# [Exercise]
Every line from the one holding "Apply Auto levels adjustment" to the end of the entries should be repeated exactly, with the pictures left out.

# [Records to use]
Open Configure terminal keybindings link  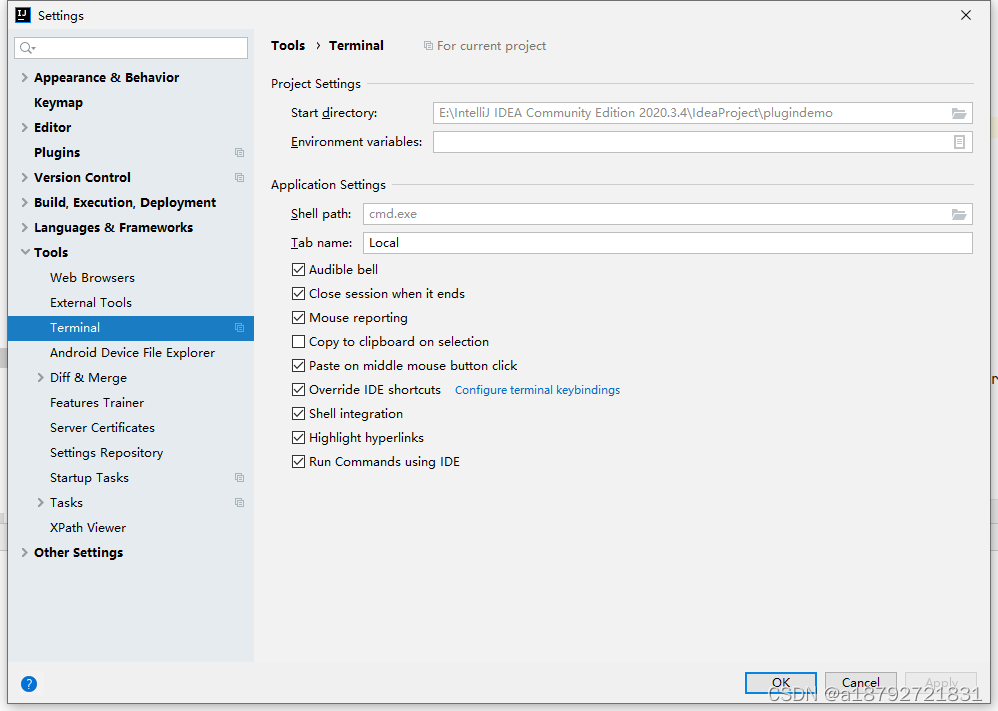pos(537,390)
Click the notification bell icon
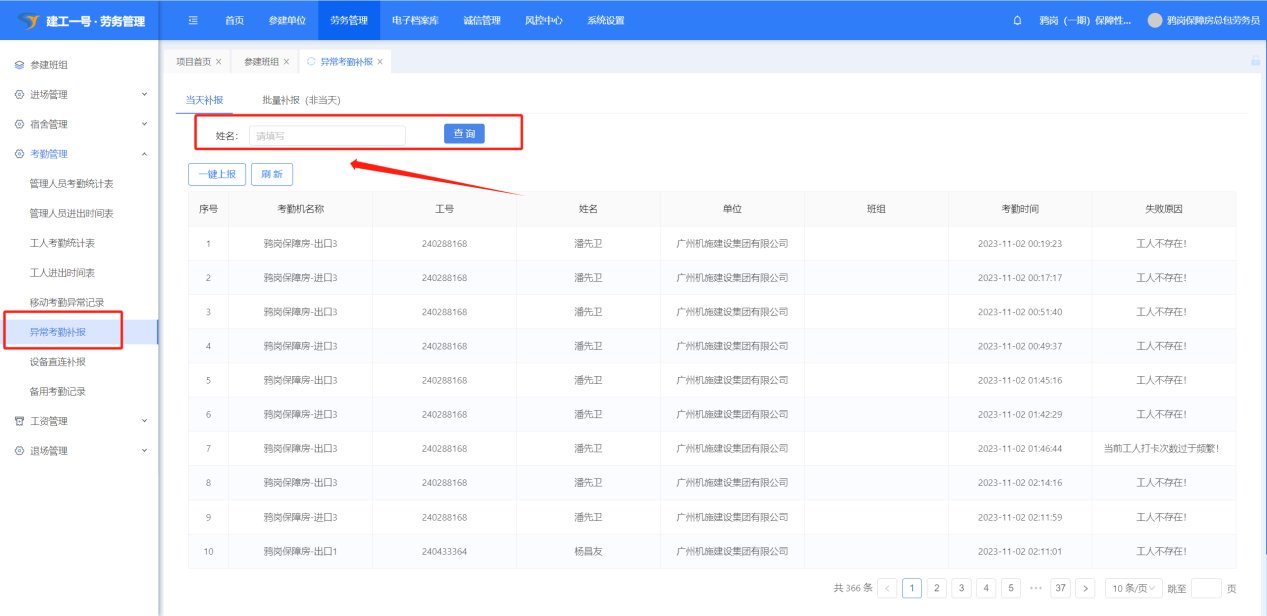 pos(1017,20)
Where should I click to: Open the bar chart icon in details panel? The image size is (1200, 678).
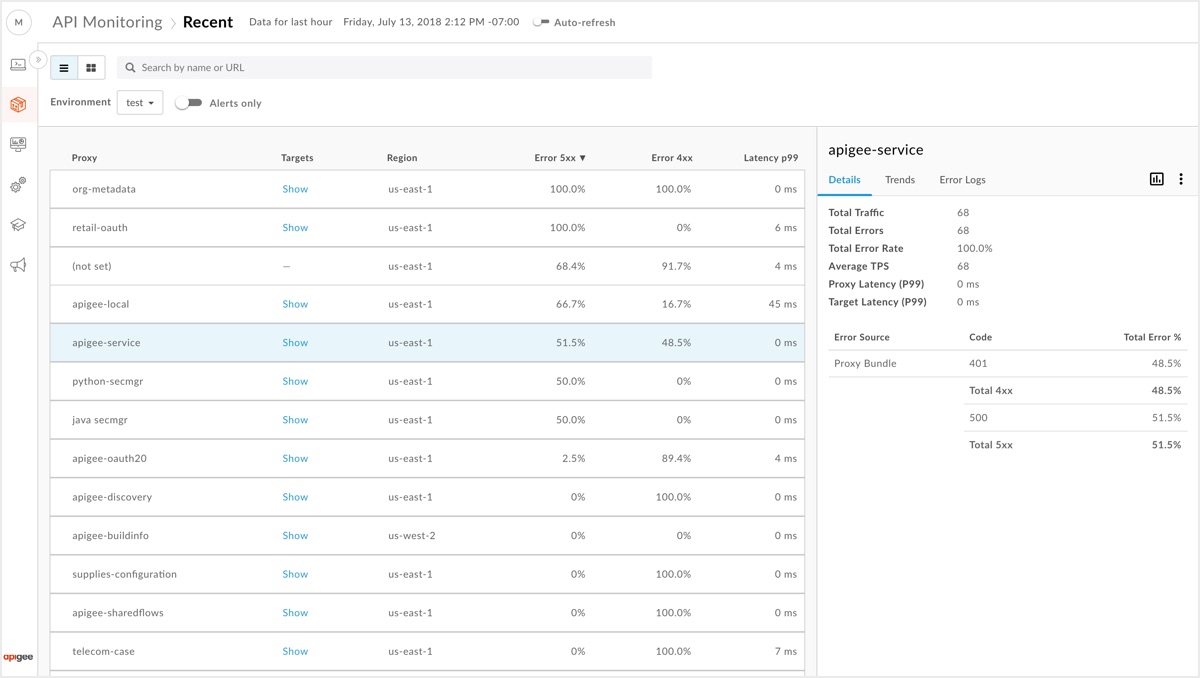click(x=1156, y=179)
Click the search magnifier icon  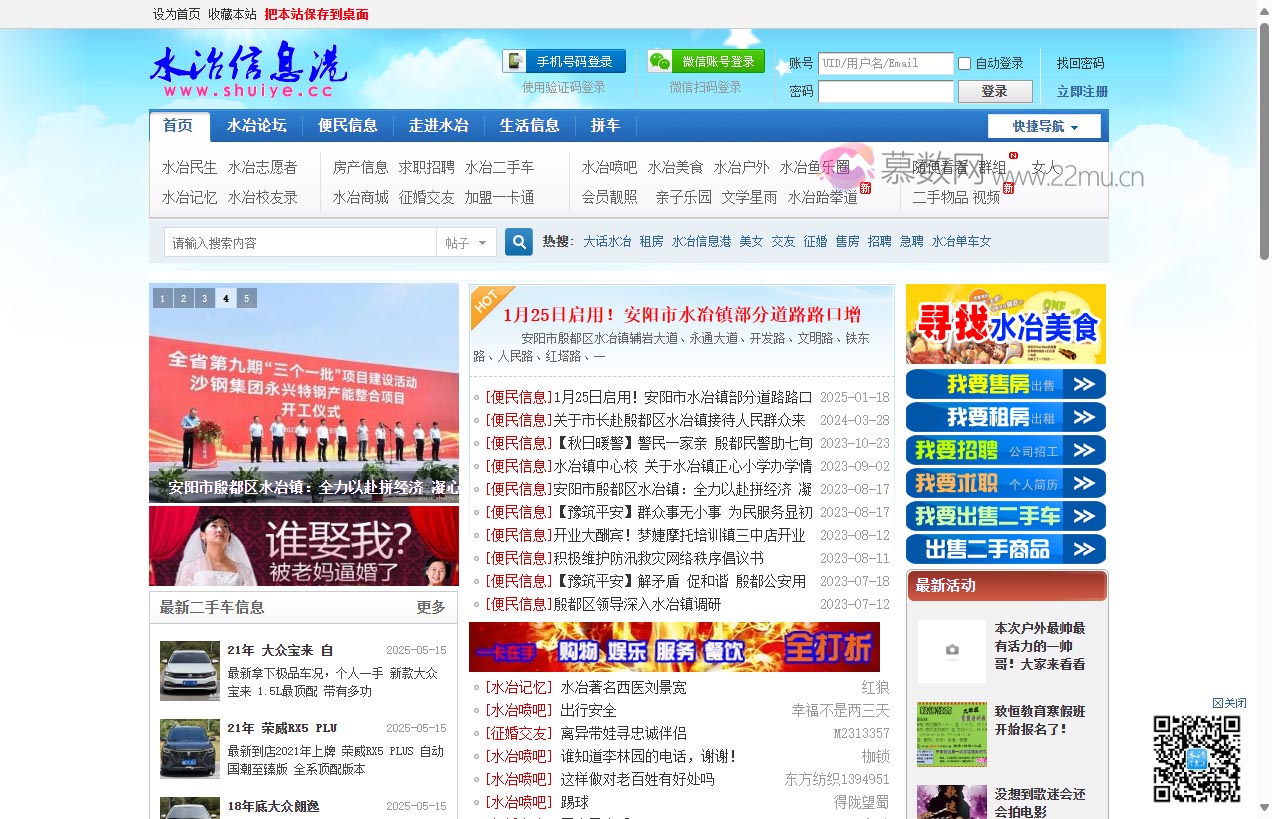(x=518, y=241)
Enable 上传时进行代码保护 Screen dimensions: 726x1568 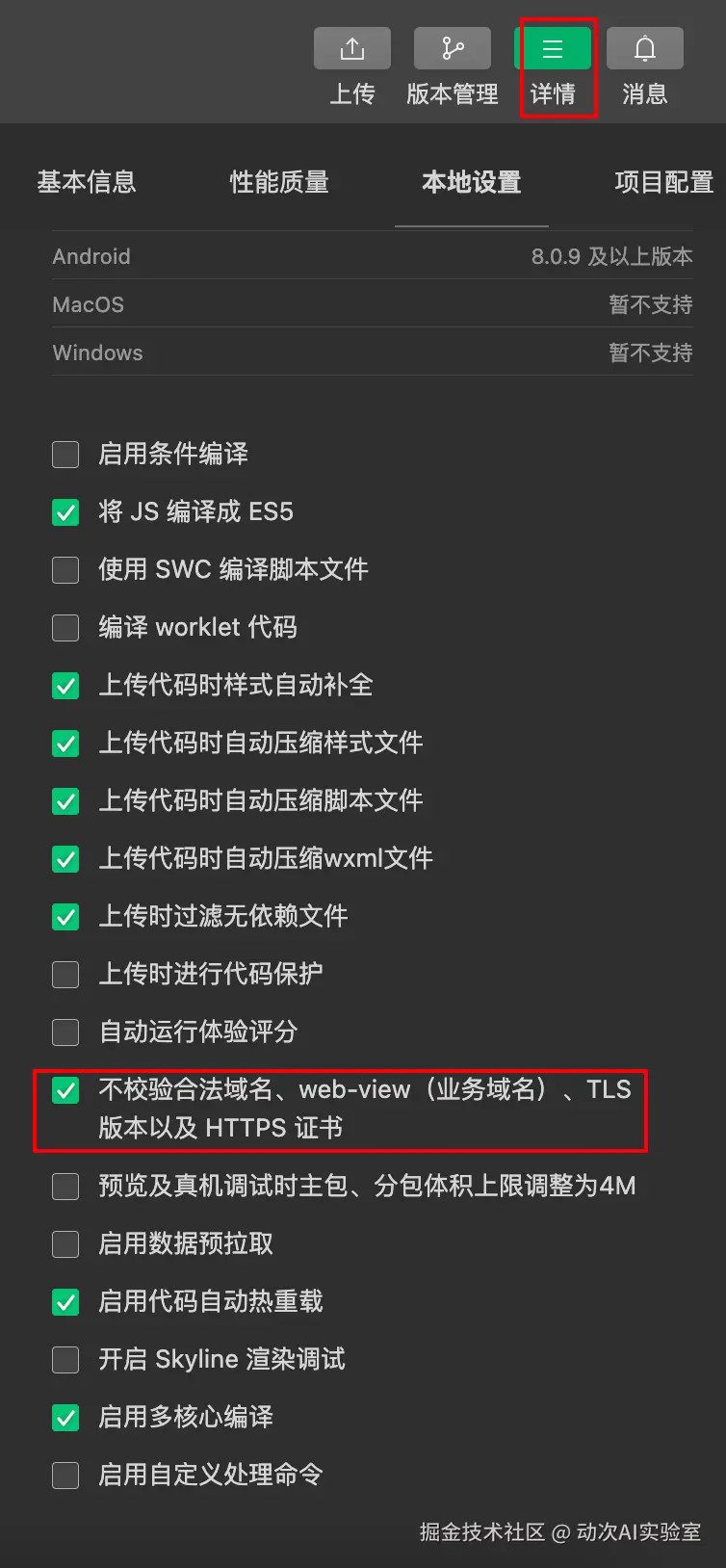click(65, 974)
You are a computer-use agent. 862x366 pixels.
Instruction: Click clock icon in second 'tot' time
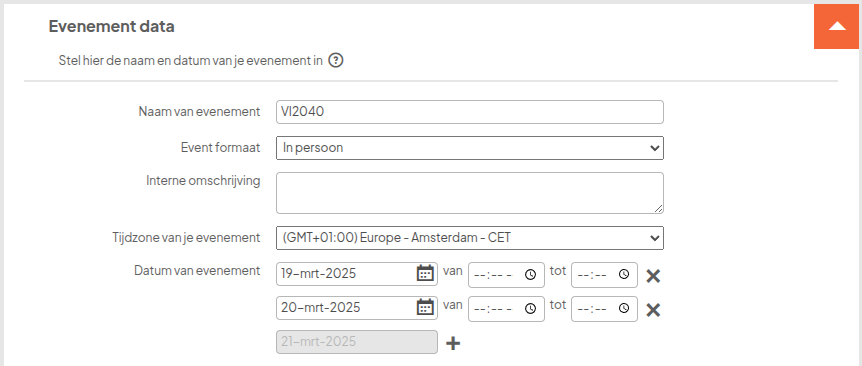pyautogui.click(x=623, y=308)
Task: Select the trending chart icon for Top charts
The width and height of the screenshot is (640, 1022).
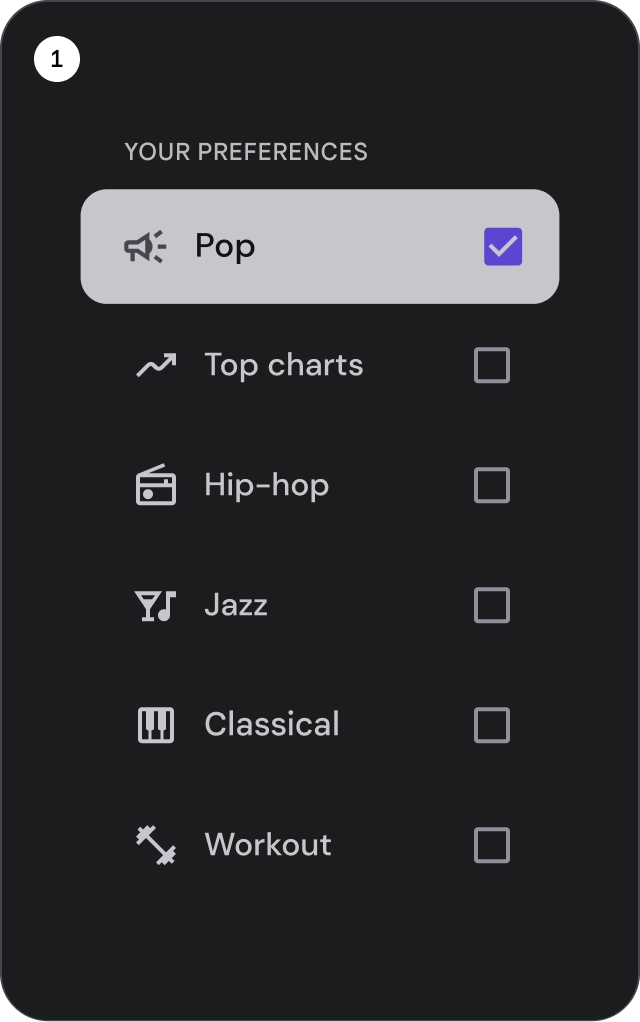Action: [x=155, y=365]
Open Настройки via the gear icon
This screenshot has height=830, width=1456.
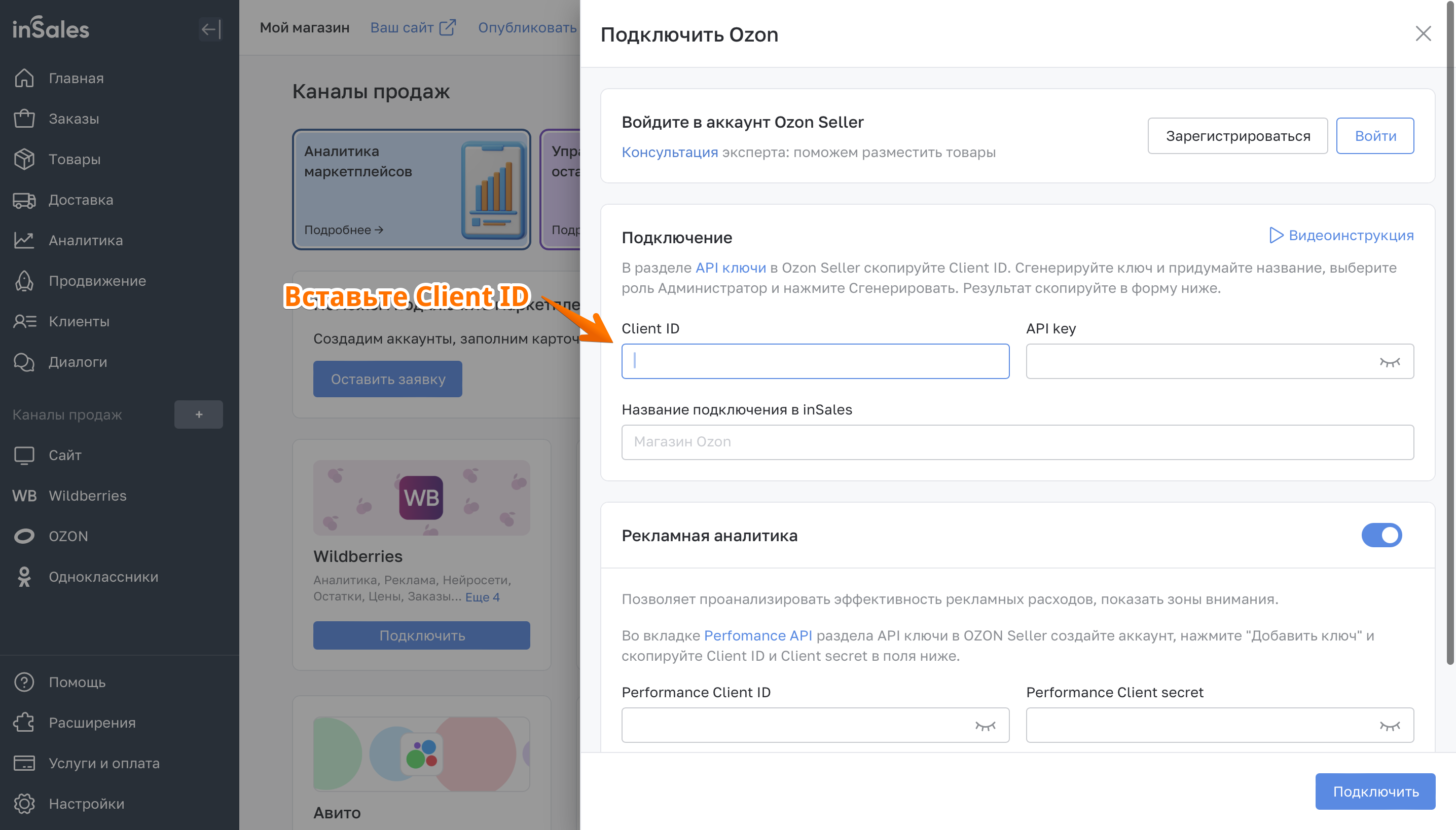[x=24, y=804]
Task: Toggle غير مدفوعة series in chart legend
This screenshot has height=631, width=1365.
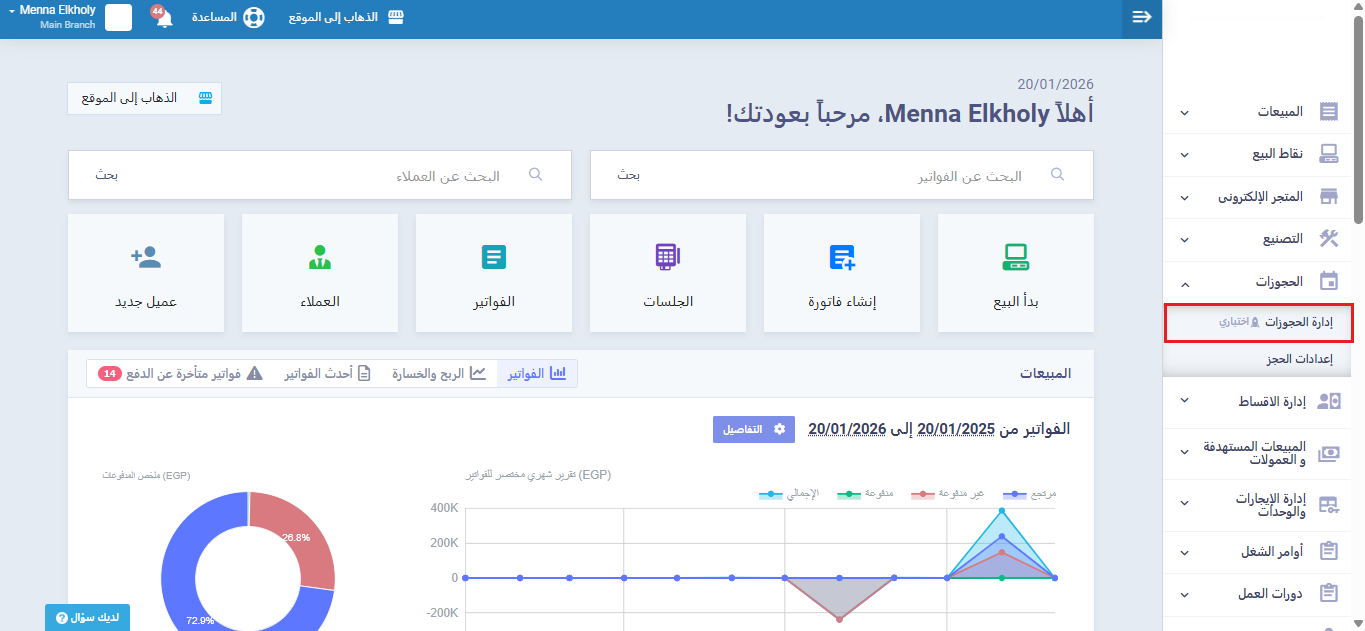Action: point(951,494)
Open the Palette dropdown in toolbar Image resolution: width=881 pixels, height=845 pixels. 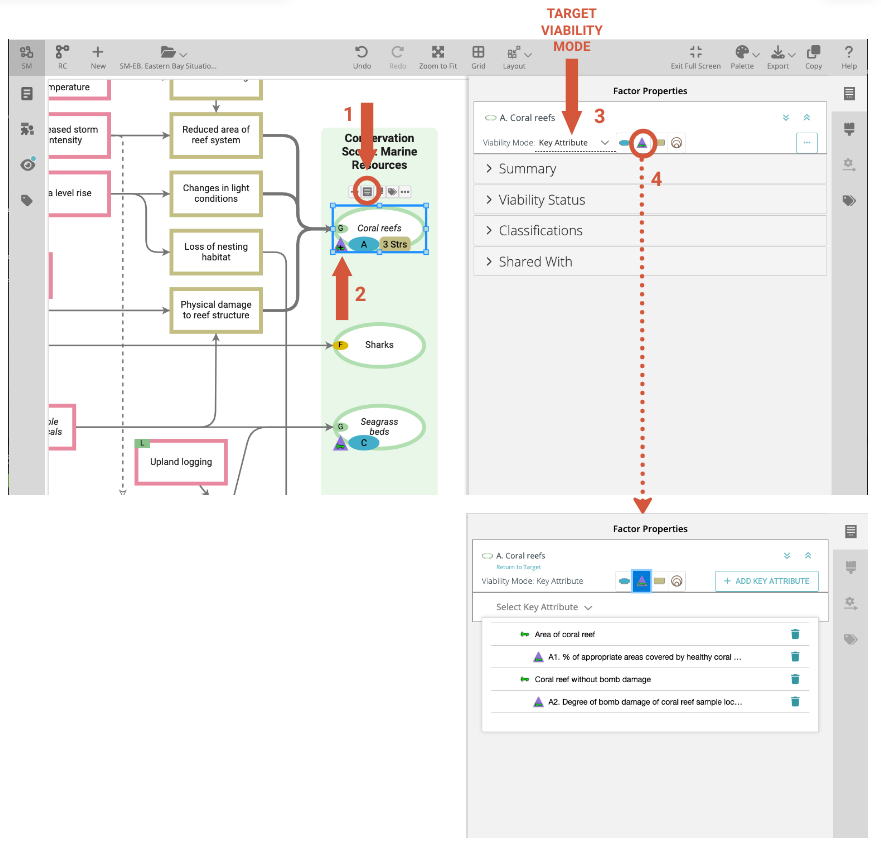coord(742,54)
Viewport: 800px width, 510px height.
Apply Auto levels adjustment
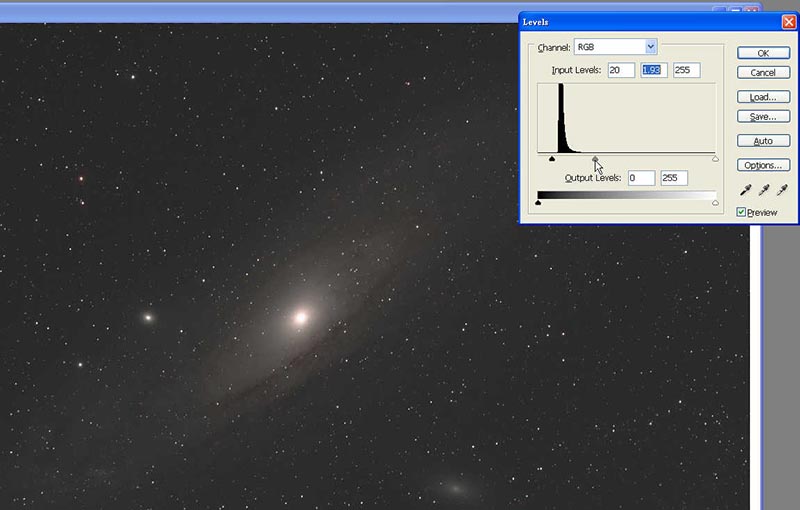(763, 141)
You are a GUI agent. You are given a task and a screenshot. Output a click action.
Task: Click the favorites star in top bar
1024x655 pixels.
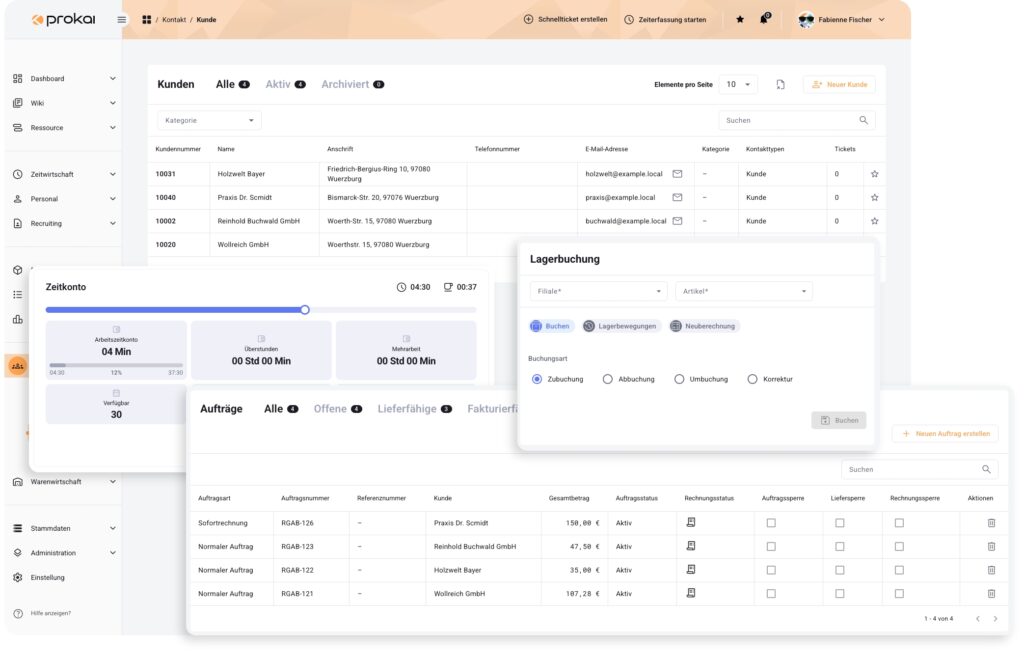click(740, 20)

# [Problem solution]
Apply Auto levels adjustment
(763, 141)
You are a GUI agent. You are given a task and a screenshot. Output a click action.
Task: Click the favorites star in top bar
1024x655 pixels.
click(740, 20)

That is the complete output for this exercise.